Inspired by Patrick Keiller's The Robinson Institute, currently on show at the Tate Britain, we present Verso's guide to political walking. We also draw influence from Will Self's Guardian article in which he pronounces that "walking is political" and suggests that the "contemporary flâneur" can be one "who seeks equality of access, freedom of movement and the dissolution of corporate and state control."
1. Wanderlust - Rebecca Solnit
The first general history of walking, Rebecca Solnit's book finds a profound relationship between walking and thinking, walking and culture, and argues for the necessity of preserving the time and space in which to walk in an ever more automobile-dependent and accelerated world.
2. Savage Messiah - Laura Oldfield Ford
Savage Messiah collects Laura Oldfield Ford's black and white, cut 'n' paste, punk fanzines that document her drift through London's margins. Illustrated with haunting line drawings of forgotten people and places, Oldfield Ford records the beauty and anger at the city's edges.
The acclaimed artist Laura Oldfield Ford, author of Savage Messiah, is currently exhibiting a selection of her works at Hales Gallery.

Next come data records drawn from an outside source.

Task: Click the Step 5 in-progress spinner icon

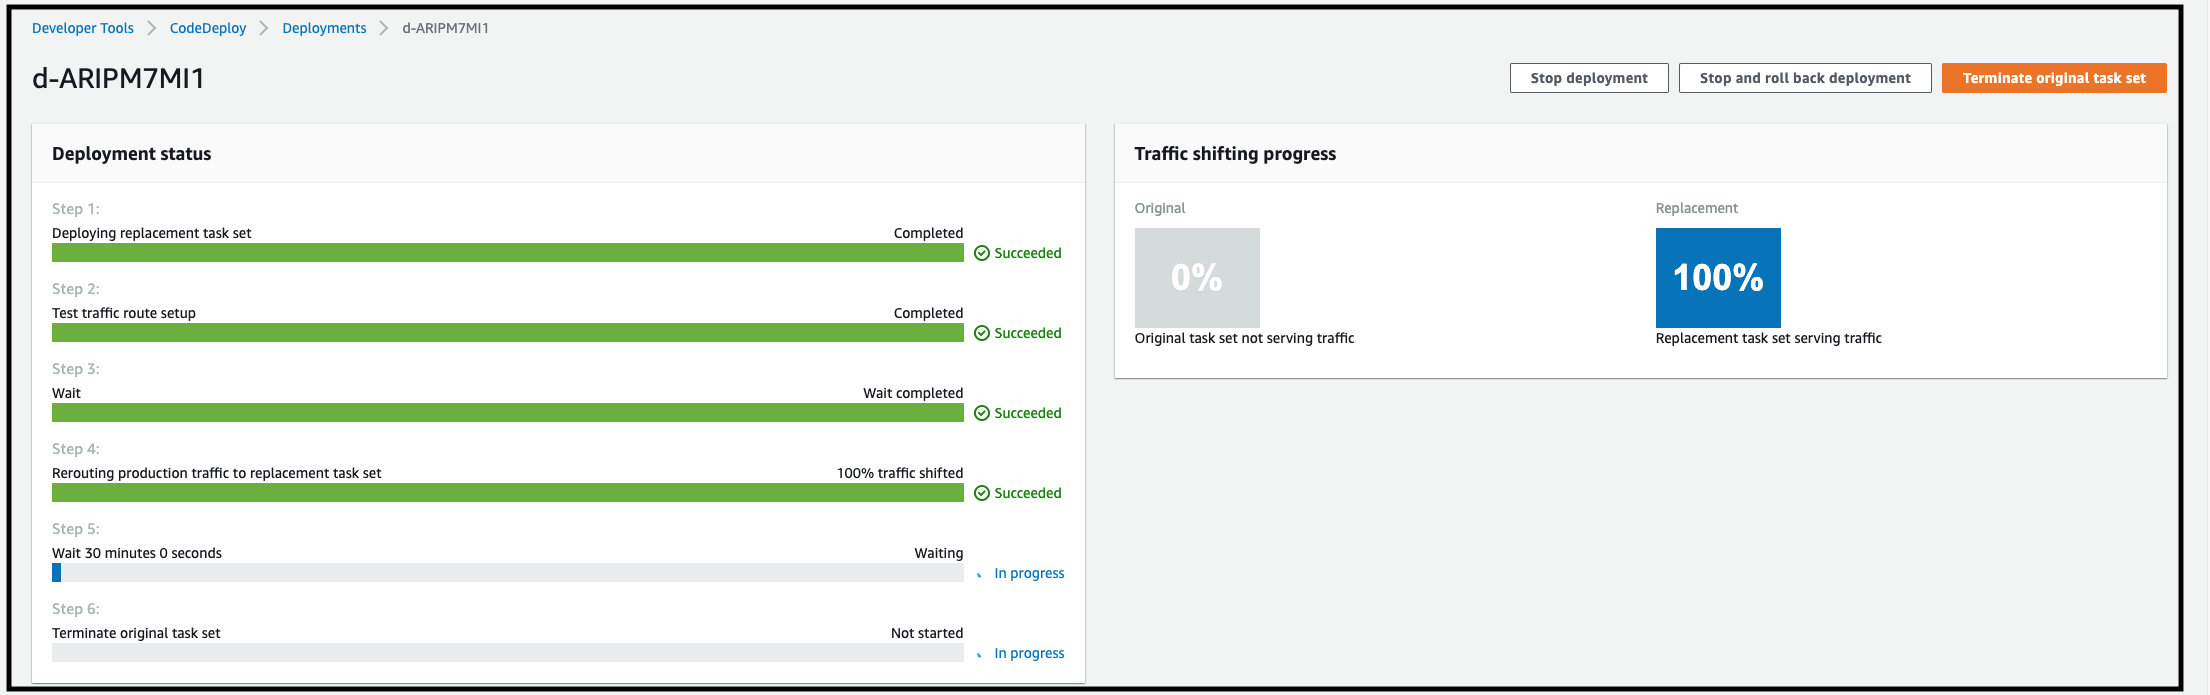Action: pos(980,574)
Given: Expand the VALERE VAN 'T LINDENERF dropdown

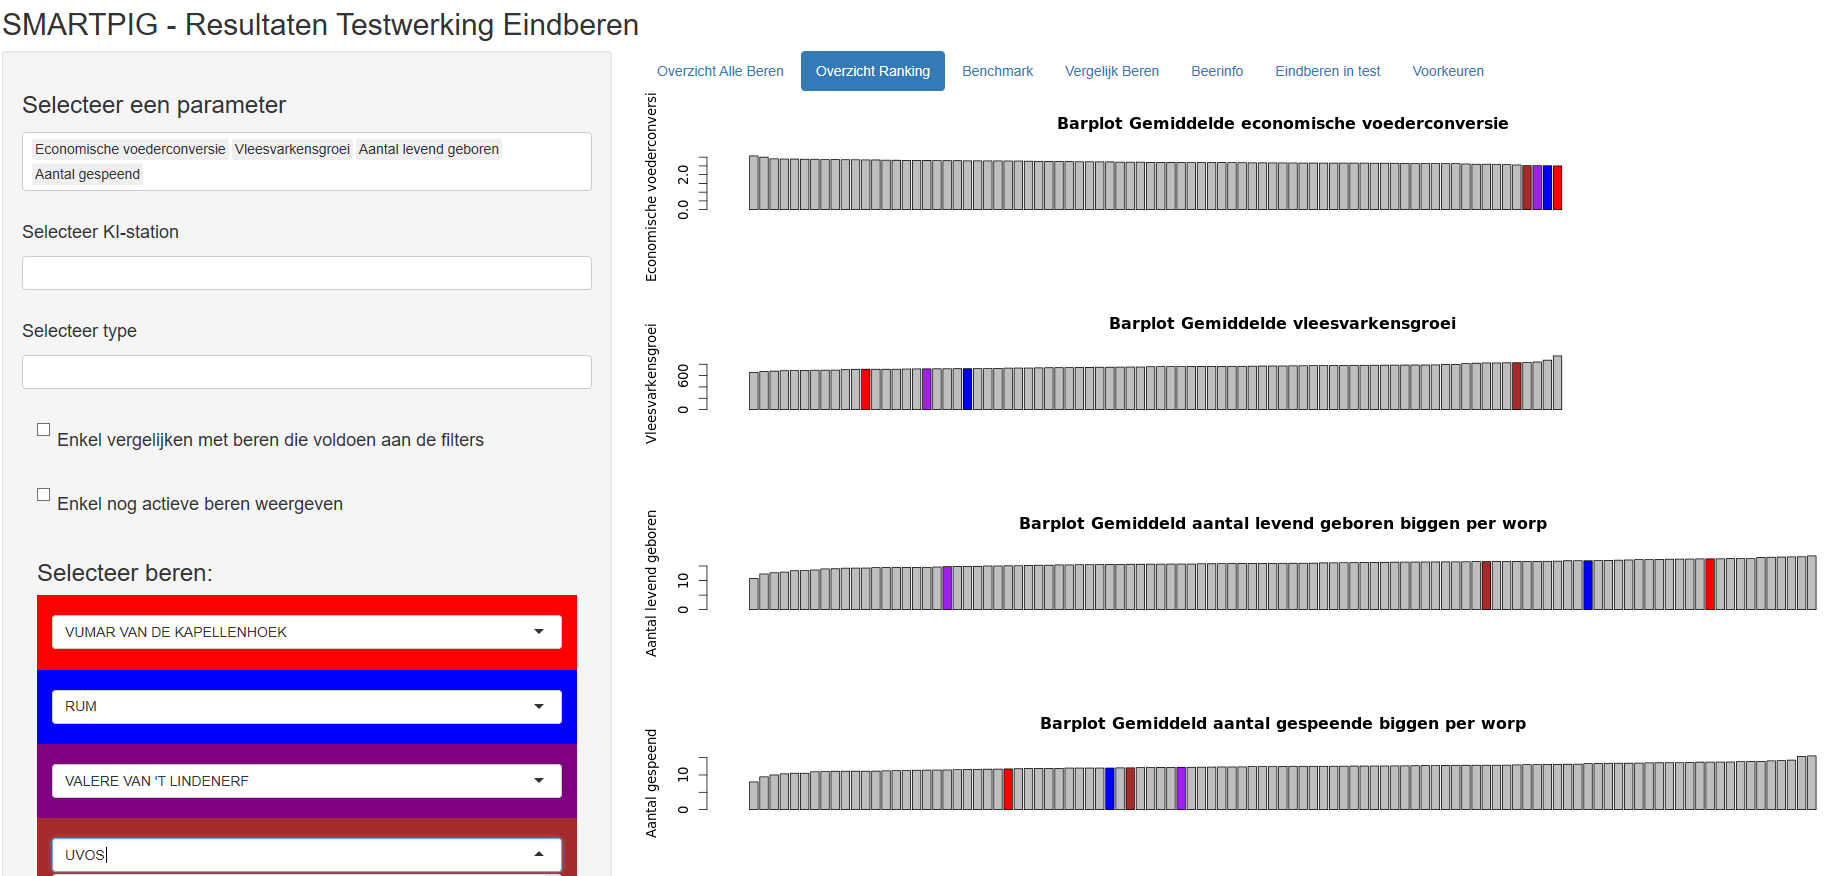Looking at the screenshot, I should [539, 781].
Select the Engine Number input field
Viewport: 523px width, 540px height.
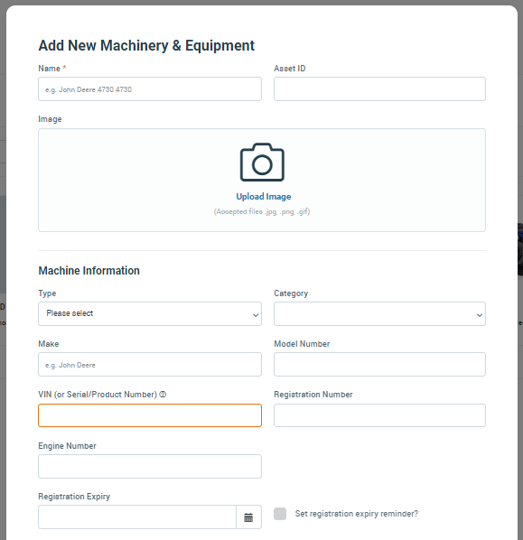point(150,466)
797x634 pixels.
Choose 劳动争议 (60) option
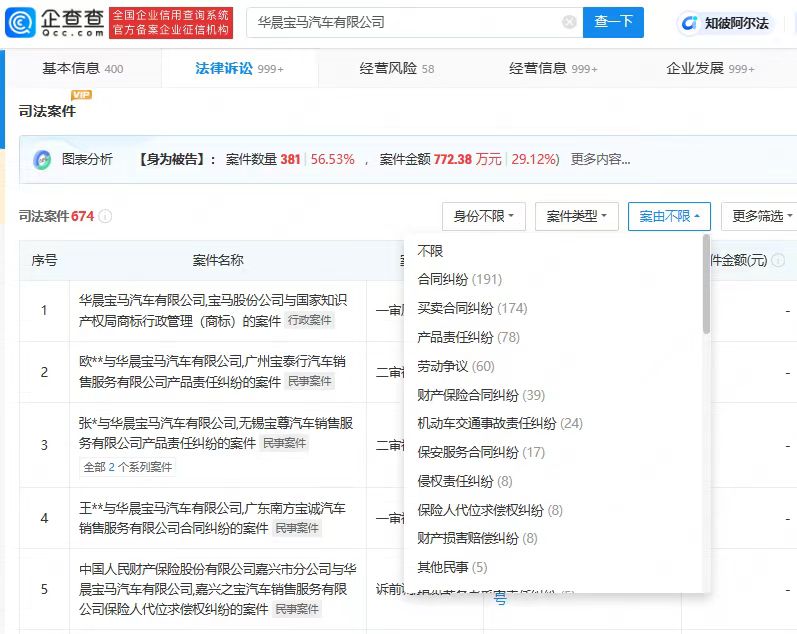[455, 367]
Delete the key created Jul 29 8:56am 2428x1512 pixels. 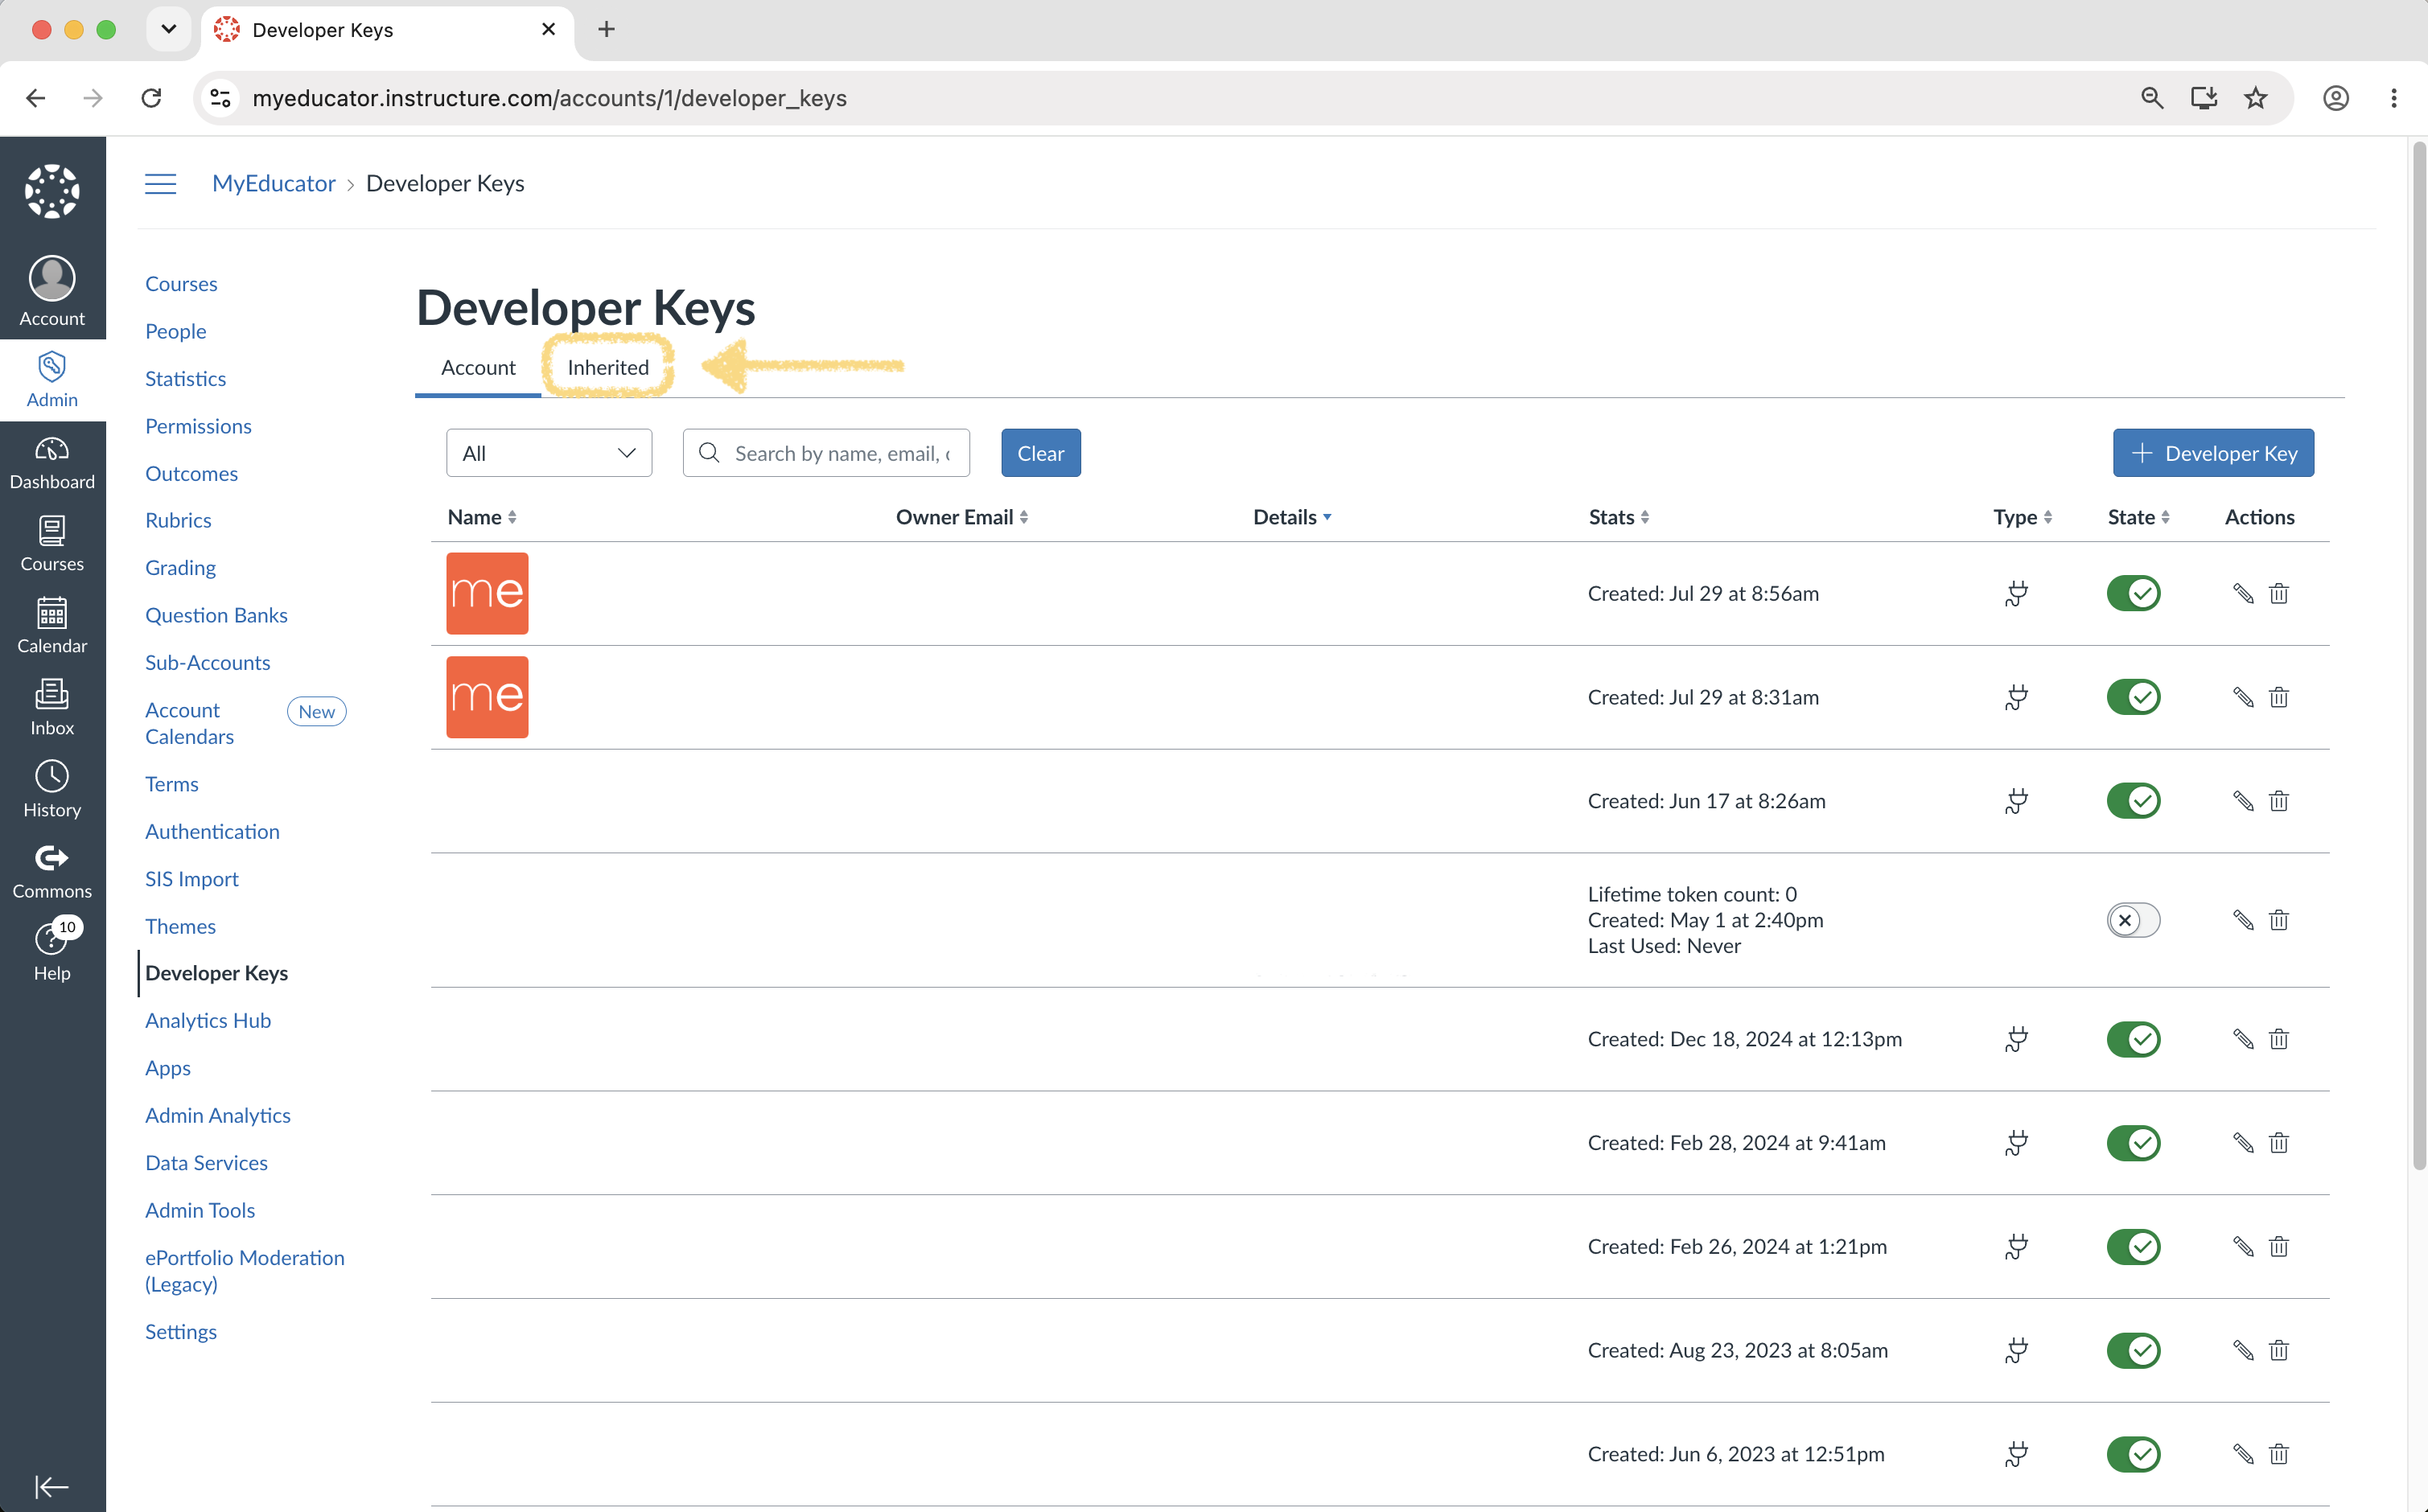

Transmissions from a Discarded Future collects images of "confrontational billboards, tender portraits and maps of riot torn postcodes," forming "an unfinished collage where the hidden narratives of the city are made fleetingly visible." Ford invites the visitors to explore "London's large abandoned housing estates," inhabited by
ghosts of brutalist architecture, 90s convoy culture, rave scenes, 80s political movements and a virulent black economy of scavengers, peddlers and shoplifters.